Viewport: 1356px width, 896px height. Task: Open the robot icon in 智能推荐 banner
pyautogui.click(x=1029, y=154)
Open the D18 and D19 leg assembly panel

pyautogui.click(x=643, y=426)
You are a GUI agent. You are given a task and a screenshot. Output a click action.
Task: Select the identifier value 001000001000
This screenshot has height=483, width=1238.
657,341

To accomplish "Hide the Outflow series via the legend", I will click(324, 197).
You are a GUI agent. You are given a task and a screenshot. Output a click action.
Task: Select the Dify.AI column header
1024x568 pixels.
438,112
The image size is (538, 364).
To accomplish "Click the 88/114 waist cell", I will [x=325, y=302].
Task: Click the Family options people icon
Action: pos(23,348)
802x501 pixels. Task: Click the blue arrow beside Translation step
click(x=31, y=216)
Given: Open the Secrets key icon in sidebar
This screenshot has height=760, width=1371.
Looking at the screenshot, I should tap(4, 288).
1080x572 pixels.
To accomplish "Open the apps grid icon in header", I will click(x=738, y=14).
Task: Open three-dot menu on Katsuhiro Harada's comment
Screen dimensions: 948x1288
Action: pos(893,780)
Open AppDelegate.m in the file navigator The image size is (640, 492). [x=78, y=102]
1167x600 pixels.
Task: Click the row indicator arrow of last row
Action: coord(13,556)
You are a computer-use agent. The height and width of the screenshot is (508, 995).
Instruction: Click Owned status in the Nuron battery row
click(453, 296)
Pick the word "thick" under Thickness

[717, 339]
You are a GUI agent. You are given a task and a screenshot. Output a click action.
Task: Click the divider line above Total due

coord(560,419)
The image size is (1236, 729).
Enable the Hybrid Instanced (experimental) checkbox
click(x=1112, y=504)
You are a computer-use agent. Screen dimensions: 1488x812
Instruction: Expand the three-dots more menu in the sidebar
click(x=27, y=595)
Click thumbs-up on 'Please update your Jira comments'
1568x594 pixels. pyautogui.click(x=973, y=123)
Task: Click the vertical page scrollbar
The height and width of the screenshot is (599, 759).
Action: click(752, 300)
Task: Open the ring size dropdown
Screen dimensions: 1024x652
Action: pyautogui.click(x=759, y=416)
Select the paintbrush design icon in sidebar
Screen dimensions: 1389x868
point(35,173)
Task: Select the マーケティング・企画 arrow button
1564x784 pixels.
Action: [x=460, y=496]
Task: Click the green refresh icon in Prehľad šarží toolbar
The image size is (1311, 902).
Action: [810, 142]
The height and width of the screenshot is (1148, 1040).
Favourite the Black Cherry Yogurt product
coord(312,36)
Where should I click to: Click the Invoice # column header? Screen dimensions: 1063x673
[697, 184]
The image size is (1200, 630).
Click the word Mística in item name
· · · ·
#### Aim of the task:
Where the line containing "Where should I" appears, start copying, and go on exactly through the last line of the data.

#### Response for this exercise:
Where should I click to: Click the Invoice # column header? Screen dimensions: 1063x673
[697, 184]
The image size is (1200, 630).
Click the word Mística in item name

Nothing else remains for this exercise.